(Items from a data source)
+---+

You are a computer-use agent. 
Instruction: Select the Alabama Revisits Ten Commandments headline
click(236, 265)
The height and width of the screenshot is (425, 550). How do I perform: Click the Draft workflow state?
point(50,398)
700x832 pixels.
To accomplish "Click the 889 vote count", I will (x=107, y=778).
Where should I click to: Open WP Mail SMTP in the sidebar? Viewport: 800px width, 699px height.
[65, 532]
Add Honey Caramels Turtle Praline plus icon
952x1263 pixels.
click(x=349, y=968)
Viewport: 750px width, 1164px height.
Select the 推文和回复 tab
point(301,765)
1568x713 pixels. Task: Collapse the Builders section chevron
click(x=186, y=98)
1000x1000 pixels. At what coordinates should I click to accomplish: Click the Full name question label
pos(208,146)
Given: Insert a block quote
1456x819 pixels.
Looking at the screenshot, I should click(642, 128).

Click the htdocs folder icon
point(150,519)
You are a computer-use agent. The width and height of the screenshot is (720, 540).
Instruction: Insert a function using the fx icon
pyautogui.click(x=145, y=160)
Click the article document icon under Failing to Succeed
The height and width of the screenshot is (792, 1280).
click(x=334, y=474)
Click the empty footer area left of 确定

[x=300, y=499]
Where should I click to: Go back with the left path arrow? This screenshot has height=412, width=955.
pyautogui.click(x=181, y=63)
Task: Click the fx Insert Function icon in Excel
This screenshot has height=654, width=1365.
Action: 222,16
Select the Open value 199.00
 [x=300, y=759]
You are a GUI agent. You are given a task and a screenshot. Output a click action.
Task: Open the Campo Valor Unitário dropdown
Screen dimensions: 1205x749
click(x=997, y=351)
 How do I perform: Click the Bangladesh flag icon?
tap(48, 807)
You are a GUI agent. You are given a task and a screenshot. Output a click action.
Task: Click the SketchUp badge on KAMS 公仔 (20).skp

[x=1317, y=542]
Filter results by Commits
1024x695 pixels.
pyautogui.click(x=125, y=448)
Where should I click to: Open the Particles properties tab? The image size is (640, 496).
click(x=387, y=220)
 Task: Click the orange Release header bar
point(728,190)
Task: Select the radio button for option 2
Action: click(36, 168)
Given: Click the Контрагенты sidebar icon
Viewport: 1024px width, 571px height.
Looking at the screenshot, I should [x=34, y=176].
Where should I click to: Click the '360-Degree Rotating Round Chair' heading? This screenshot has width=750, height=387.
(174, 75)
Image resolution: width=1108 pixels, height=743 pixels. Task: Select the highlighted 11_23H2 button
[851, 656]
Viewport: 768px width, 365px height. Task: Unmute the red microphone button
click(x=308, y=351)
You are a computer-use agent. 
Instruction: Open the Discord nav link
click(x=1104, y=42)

+---+

# Your objective
Revise the items above so that every "Where should I click to" reads "Which spot should I click to" instead, keeping everything else the same.

# Solution
You are a computer-use agent. 
Instruction: Select the Alabama Revisits Ten Commandments headline
click(236, 265)
The height and width of the screenshot is (425, 550). How do I perform: Click the Draft workflow state?
point(50,398)
700x832 pixels.
To accomplish "Click the 889 vote count", I will (x=107, y=778).
Which spot should I click to: Open WP Mail SMTP in the sidebar? Viewport: 800px width, 699px height.
[65, 532]
Add Honey Caramels Turtle Praline plus icon
952x1263 pixels.
click(x=349, y=968)
Viewport: 750px width, 1164px height.
Select the 推文和回复 tab
point(301,765)
1568x713 pixels. Task: Collapse the Builders section chevron
click(x=186, y=98)
1000x1000 pixels. At what coordinates should I click to accomplish: Click the Full name question label
pos(208,146)
Given: Insert a block quote
1456x819 pixels.
Looking at the screenshot, I should click(642, 128).

Click the htdocs folder icon
point(150,519)
You are a computer-use agent. The width and height of the screenshot is (720, 540).
Instruction: Insert a function using the fx icon
pyautogui.click(x=145, y=160)
Click the article document icon under Failing to Succeed
The height and width of the screenshot is (792, 1280).
click(x=334, y=474)
Click the empty footer area left of 确定

[x=300, y=499]
Which spot should I click to: Go back with the left path arrow? This screenshot has height=412, width=955.
pyautogui.click(x=181, y=63)
Task: Click the fx Insert Function icon in Excel
This screenshot has height=654, width=1365.
Action: 222,16
Select the Open value 199.00
 [x=300, y=759]
You are a GUI agent. You are given a task and a screenshot. Output a click action.
Task: Open the Campo Valor Unitário dropdown
Screen dimensions: 1205x749
click(x=997, y=351)
 How do I perform: Click the Bangladesh flag icon?
tap(48, 807)
You are a GUI agent. You are given a task and a screenshot. Output a click action.
Task: Click the SketchUp badge on KAMS 公仔 (20).skp

[x=1317, y=542]
Filter results by Commits
1024x695 pixels.
pyautogui.click(x=125, y=448)
Which spot should I click to: Open the Particles properties tab? The image size is (640, 496).
click(x=387, y=220)
 Task: Click the orange Release header bar
point(728,190)
Task: Select the radio button for option 2
Action: click(36, 168)
Given: Click the Контрагенты sidebar icon
Viewport: 1024px width, 571px height.
Looking at the screenshot, I should [x=34, y=176].
Which spot should I click to: Click the '360-Degree Rotating Round Chair' heading? This screenshot has width=750, height=387.
(174, 75)
Image resolution: width=1108 pixels, height=743 pixels. Task: Select the highlighted 11_23H2 button
[851, 656]
Viewport: 768px width, 365px height. Task: Unmute the red microphone button
click(x=308, y=351)
You are a computer-use agent. 
Instruction: Open the Discord nav link
click(x=1104, y=42)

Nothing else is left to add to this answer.